> _Written instruction_:
Copy the lines below word for word, starting with the line that contains "The image size is (667, 2576)." and continuing through the last line.

════════════════════

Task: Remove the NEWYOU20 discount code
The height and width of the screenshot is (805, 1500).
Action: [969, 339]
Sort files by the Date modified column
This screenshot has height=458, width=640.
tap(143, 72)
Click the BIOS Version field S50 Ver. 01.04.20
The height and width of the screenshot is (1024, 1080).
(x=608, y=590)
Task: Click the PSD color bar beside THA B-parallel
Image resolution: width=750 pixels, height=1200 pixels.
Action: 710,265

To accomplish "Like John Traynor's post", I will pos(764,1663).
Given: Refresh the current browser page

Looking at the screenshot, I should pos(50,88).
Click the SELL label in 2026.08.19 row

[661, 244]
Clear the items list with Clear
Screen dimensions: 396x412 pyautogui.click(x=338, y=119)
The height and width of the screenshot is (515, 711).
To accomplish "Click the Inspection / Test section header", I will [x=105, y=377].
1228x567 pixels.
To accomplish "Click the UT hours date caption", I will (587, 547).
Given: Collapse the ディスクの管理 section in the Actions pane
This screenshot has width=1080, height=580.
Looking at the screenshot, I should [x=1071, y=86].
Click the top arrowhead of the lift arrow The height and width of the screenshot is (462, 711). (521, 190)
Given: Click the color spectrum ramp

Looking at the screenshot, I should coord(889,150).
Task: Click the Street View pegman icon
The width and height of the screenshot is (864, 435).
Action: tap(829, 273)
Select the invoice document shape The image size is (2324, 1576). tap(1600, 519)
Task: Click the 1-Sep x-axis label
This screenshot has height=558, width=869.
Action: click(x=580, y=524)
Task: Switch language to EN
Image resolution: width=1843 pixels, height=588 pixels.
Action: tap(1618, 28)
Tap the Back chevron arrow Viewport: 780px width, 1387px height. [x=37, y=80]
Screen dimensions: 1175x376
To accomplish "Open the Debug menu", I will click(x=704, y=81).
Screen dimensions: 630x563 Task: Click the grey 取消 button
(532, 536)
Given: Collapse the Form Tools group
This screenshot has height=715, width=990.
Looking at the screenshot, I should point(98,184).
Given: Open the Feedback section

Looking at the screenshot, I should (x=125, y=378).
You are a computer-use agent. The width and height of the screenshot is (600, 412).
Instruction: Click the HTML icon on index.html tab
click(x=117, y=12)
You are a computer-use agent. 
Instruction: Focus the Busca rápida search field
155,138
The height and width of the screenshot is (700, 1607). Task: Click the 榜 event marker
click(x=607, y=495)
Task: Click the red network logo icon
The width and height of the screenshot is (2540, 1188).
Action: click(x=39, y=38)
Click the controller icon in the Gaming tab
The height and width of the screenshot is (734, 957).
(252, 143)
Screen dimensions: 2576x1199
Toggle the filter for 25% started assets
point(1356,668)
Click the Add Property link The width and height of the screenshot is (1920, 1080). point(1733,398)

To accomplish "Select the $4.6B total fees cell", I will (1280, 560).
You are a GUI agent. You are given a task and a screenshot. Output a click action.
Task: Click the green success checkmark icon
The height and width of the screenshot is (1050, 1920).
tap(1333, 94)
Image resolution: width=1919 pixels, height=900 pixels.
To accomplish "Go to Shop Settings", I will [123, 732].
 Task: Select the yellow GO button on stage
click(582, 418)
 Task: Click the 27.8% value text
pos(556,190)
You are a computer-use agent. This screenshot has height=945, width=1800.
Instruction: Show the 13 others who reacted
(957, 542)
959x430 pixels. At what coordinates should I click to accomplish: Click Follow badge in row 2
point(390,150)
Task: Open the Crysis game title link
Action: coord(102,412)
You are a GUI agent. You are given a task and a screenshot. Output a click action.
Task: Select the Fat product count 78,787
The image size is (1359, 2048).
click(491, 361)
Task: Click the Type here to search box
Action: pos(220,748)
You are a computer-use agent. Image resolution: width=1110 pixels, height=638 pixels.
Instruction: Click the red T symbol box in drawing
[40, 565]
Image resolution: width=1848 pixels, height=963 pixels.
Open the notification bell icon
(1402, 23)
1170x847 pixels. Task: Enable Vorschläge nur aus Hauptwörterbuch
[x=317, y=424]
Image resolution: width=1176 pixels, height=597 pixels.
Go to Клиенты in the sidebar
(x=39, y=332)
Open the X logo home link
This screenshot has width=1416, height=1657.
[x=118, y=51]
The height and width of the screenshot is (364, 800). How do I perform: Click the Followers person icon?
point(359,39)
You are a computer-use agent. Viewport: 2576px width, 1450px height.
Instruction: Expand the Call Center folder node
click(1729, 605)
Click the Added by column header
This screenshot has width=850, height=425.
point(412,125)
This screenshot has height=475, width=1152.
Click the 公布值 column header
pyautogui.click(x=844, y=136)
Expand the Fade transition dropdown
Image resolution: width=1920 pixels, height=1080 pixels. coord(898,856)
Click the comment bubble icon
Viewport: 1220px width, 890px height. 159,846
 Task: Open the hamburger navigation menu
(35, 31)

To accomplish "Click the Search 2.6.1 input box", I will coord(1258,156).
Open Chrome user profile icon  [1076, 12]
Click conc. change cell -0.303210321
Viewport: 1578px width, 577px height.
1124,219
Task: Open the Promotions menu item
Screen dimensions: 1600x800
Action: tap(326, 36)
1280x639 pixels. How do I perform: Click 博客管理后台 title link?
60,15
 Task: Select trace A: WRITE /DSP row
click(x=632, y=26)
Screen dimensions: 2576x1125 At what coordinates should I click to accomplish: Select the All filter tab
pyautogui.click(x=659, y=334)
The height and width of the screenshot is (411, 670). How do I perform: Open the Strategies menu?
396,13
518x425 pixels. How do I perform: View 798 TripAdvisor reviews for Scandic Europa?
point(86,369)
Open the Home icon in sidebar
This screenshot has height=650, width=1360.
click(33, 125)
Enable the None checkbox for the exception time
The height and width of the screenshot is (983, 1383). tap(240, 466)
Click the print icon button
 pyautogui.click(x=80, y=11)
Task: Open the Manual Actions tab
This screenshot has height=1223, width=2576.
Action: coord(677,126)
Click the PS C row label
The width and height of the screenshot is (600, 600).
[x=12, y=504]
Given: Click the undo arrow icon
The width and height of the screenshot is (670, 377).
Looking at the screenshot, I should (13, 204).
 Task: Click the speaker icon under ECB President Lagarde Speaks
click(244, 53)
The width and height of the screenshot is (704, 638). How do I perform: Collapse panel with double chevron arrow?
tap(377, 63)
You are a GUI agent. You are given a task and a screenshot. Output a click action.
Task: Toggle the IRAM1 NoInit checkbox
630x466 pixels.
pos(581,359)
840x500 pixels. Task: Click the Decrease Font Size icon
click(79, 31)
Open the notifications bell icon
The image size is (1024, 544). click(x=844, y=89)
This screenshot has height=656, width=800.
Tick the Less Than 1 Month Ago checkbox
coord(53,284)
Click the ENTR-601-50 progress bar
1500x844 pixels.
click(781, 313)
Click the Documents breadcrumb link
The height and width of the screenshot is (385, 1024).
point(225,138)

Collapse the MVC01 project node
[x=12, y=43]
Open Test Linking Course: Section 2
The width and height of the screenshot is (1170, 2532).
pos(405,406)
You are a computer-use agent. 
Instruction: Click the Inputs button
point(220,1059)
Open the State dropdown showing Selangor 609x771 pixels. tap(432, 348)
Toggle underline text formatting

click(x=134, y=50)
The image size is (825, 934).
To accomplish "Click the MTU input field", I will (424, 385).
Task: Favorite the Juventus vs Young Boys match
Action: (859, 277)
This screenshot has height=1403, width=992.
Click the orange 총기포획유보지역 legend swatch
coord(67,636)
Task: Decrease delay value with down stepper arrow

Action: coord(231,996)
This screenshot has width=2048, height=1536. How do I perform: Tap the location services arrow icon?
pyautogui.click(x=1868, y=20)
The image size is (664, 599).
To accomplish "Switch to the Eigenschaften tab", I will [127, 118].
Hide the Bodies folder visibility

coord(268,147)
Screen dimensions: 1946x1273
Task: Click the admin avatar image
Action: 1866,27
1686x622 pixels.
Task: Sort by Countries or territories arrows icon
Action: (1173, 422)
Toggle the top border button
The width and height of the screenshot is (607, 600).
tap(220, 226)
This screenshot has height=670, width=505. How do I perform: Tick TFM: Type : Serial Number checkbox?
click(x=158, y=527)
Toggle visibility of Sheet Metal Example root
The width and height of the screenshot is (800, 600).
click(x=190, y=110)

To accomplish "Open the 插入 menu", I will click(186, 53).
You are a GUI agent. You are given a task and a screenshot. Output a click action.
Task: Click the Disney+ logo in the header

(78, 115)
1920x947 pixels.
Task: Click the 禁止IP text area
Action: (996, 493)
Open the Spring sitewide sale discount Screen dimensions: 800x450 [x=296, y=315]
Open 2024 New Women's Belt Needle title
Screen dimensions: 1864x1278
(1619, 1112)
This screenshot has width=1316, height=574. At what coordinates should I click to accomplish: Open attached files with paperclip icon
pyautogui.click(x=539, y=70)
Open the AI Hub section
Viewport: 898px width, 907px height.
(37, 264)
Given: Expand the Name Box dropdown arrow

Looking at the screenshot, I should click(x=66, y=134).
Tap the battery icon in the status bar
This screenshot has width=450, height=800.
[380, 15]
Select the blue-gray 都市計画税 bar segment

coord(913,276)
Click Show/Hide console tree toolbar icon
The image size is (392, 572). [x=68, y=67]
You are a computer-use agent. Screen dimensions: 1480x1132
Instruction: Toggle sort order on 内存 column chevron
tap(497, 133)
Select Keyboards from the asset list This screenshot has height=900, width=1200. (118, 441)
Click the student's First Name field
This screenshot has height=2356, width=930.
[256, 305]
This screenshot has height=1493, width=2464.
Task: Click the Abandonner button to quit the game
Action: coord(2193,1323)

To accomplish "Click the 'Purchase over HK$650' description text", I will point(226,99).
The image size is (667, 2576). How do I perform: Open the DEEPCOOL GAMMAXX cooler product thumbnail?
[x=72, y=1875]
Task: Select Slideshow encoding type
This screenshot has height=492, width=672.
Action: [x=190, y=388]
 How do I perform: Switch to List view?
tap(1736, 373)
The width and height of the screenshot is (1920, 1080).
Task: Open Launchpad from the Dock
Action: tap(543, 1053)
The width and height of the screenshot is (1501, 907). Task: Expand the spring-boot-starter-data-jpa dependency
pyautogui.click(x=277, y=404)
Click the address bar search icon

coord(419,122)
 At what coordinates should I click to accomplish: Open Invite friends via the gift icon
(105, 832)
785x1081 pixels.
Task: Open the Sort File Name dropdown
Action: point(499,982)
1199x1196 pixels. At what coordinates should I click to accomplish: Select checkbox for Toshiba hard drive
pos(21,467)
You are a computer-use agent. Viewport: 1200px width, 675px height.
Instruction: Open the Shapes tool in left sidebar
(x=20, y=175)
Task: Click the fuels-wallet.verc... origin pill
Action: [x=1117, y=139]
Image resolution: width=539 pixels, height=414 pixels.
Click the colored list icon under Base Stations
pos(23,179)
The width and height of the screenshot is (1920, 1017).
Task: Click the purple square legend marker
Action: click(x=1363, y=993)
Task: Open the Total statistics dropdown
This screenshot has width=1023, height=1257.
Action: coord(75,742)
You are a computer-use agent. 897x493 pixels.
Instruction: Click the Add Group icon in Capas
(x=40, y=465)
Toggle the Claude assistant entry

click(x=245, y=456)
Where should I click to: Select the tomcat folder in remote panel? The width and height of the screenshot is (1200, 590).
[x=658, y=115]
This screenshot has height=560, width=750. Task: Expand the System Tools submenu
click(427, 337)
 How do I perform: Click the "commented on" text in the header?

════════════════════

> _Task answer_:
The image size is (667, 2576). How do I perform: Open the DEEPCOOL GAMMAXX cooler product thumbnail?
[x=72, y=1875]
Task: Select Slideshow encoding type
This screenshot has height=492, width=672.
Action: [x=190, y=388]
 How do I perform: Switch to List view?
tap(1736, 373)
The width and height of the screenshot is (1920, 1080).
Task: Open Launchpad from the Dock
Action: tap(543, 1053)
The width and height of the screenshot is (1501, 907). Task: Expand the spring-boot-starter-data-jpa dependency
pyautogui.click(x=277, y=404)
Click the address bar search icon

coord(419,122)
 At what coordinates should I click to accomplish: Open Invite friends via the gift icon
(105, 832)
785x1081 pixels.
Task: Open the Sort File Name dropdown
Action: point(499,982)
1199x1196 pixels. At what coordinates should I click to accomplish: Select checkbox for Toshiba hard drive
pos(21,467)
You are a computer-use agent. Viewport: 1200px width, 675px height.
Instruction: Open the Shapes tool in left sidebar
(x=20, y=175)
Task: Click the fuels-wallet.verc... origin pill
Action: [x=1117, y=139]
Image resolution: width=539 pixels, height=414 pixels.
Click the colored list icon under Base Stations
pos(23,179)
The width and height of the screenshot is (1920, 1017).
Task: Click the purple square legend marker
Action: click(x=1363, y=993)
Task: Open the Total statistics dropdown
This screenshot has width=1023, height=1257.
Action: coord(75,742)
You are a computer-use agent. 897x493 pixels.
Instruction: Click the Add Group icon in Capas
(x=40, y=465)
Toggle the Claude assistant entry

click(x=245, y=456)
Where should I click to: Select the tomcat folder in remote panel? The width and height of the screenshot is (1200, 590).
[x=658, y=115]
This screenshot has height=560, width=750. Task: Expand the System Tools submenu
click(427, 337)
 How do I perform: Click the "commented on" text in the header?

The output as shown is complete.